■ WHAT YOU WILL DO
Please pull out every line in the records below that contains the string "header", and copy each of those lines unchanged. Case counts.

┄┄┄┄┄┄┄┄┄┄

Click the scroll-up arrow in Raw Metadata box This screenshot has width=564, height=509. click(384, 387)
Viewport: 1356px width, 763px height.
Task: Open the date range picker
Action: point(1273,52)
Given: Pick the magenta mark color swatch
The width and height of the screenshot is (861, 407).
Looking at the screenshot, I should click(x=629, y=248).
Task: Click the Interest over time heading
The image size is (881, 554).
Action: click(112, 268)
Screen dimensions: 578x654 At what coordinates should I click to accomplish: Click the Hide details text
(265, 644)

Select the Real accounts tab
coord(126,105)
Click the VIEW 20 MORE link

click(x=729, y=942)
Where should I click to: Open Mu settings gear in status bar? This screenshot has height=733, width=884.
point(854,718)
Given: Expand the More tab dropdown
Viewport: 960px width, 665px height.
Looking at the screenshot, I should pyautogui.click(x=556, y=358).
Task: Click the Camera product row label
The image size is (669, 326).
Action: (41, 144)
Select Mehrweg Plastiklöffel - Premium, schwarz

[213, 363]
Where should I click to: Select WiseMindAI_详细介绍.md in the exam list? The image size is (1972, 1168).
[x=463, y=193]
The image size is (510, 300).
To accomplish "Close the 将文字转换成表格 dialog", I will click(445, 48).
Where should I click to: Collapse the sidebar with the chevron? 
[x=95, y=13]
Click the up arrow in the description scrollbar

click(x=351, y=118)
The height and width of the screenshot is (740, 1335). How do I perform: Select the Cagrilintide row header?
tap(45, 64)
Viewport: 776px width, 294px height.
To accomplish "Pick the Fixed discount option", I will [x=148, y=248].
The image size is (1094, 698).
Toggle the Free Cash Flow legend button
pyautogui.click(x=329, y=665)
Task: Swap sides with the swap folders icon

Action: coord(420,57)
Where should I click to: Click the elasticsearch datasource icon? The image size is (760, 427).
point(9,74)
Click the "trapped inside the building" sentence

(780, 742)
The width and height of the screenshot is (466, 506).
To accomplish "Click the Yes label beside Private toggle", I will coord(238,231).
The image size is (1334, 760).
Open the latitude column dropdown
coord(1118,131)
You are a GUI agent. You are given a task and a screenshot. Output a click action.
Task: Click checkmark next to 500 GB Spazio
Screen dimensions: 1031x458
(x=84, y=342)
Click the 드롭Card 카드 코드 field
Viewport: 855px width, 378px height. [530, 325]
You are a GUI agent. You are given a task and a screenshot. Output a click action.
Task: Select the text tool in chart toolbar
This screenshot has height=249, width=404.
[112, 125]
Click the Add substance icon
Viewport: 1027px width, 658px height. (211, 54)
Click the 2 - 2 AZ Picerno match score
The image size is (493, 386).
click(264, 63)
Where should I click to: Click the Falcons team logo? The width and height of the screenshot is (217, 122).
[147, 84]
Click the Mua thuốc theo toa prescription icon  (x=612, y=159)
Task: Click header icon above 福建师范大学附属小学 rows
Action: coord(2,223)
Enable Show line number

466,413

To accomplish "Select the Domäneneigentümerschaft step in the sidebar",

┄┄┄┄┄┄┄┄┄┄

■ FULL ANSWER
The height and width of the screenshot is (740, 1335). How do I perform: Select the Cagrilintide row header?
Task: Click header icon above 福建师范大学附属小学 rows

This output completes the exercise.